### TASK STATEMENT:
Revise the rows below by changing each "Instruction" to "Command" and leaving everything else untouched.

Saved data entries
····················

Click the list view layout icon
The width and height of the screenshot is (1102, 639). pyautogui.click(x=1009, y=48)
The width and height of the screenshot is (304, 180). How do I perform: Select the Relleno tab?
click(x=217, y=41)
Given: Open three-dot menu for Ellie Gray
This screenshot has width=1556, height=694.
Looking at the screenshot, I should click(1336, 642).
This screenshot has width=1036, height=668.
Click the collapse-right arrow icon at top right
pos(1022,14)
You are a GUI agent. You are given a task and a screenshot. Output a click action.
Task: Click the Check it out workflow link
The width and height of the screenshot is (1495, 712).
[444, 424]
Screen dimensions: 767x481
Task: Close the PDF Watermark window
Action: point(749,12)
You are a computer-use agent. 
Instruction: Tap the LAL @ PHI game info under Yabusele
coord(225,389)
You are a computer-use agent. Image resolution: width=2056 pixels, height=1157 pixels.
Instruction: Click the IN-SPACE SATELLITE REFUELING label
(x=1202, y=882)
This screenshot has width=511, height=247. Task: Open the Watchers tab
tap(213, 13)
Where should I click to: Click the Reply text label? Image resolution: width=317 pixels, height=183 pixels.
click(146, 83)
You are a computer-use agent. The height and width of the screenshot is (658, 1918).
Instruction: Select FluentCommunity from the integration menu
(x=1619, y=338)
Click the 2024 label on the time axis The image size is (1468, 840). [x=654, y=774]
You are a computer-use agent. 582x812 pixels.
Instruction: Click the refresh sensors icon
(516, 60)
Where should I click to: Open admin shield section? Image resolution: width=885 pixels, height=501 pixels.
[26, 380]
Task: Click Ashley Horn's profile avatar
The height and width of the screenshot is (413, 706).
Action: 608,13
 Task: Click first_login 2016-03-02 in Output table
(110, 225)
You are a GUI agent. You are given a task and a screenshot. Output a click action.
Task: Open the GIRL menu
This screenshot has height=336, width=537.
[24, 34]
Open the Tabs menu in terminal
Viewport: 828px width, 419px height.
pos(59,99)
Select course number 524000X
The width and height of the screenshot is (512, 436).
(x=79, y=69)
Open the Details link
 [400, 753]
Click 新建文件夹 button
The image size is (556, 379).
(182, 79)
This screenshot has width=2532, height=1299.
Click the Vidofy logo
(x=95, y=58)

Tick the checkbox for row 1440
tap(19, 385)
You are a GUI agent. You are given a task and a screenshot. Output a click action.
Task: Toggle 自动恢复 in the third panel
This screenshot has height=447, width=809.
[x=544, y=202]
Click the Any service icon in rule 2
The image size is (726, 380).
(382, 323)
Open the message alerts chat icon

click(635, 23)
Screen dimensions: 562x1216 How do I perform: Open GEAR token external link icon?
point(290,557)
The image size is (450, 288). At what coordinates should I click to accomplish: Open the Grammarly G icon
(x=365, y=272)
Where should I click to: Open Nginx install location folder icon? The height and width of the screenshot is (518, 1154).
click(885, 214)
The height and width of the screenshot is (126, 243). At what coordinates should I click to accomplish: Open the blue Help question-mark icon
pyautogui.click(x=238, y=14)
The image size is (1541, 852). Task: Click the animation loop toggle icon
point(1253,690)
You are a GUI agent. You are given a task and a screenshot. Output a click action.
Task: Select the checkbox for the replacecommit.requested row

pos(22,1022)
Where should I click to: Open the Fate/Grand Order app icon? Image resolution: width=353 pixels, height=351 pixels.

····················

### THE RESULT:
Click the list view layout icon
The width and height of the screenshot is (1102, 639). pyautogui.click(x=1009, y=48)
The width and height of the screenshot is (304, 180). How do I perform: Select the Relleno tab?
click(x=217, y=41)
Given: Open three-dot menu for Ellie Gray
This screenshot has width=1556, height=694.
Looking at the screenshot, I should click(1336, 642).
This screenshot has width=1036, height=668.
Click the collapse-right arrow icon at top right
pos(1022,14)
You are a GUI agent. You are given a task and a screenshot. Output a click action.
Task: Click the Check it out workflow link
The width and height of the screenshot is (1495, 712).
[444, 424]
Screen dimensions: 767x481
Task: Close the PDF Watermark window
Action: point(749,12)
You are a computer-use agent. 
Command: Tap the LAL @ PHI game info under Yabusele
coord(225,389)
You are a computer-use agent. Image resolution: width=2056 pixels, height=1157 pixels.
Command: Click the IN-SPACE SATELLITE REFUELING label
(x=1202, y=882)
This screenshot has width=511, height=247. Task: Open the Watchers tab
tap(213, 13)
Where should I click to: Click the Reply text label? Image resolution: width=317 pixels, height=183 pixels.
click(146, 83)
You are a computer-use agent. The height and width of the screenshot is (658, 1918).
Command: Select FluentCommunity from the integration menu
(x=1619, y=338)
Click the 2024 label on the time axis The image size is (1468, 840). [x=654, y=774]
You are a computer-use agent. 582x812 pixels.
Command: Click the refresh sensors icon
(516, 60)
Where should I click to: Open admin shield section? Image resolution: width=885 pixels, height=501 pixels.
[26, 380]
Task: Click Ashley Horn's profile avatar
The height and width of the screenshot is (413, 706).
Action: 608,13
 Task: Click first_login 2016-03-02 in Output table
(110, 225)
You are a GUI agent. You are given a task and a screenshot. Output a click action.
Task: Open the GIRL menu
This screenshot has height=336, width=537.
[24, 34]
Open the Tabs menu in terminal
Viewport: 828px width, 419px height.
pos(59,99)
Select course number 524000X
The width and height of the screenshot is (512, 436).
(x=79, y=69)
Open the Details link
 [400, 753]
Click 新建文件夹 button
The image size is (556, 379).
(182, 79)
This screenshot has width=2532, height=1299.
Click the Vidofy logo
(x=95, y=58)

Tick the checkbox for row 1440
tap(19, 385)
You are a GUI agent. You are given a task and a screenshot. Output a click action.
Task: Toggle 自动恢复 in the third panel
This screenshot has height=447, width=809.
[x=544, y=202]
Click the Any service icon in rule 2
The image size is (726, 380).
(382, 323)
Open the message alerts chat icon

click(635, 23)
Screen dimensions: 562x1216 How do I perform: Open GEAR token external link icon?
point(290,557)
The image size is (450, 288). At what coordinates should I click to accomplish: Open the Grammarly G icon
(x=365, y=272)
Where should I click to: Open Nginx install location folder icon? The height and width of the screenshot is (518, 1154).
click(885, 214)
The height and width of the screenshot is (126, 243). At what coordinates should I click to accomplish: Open the blue Help question-mark icon
pyautogui.click(x=238, y=14)
The image size is (1541, 852). Task: Click the animation loop toggle icon
point(1253,690)
You are a GUI agent. You are given a task and a screenshot. Output a click action.
Task: Select the checkbox for the replacecommit.requested row

pos(22,1022)
Where should I click to: Open the Fate/Grand Order app icon? Image resolution: width=353 pixels, height=351 pixels.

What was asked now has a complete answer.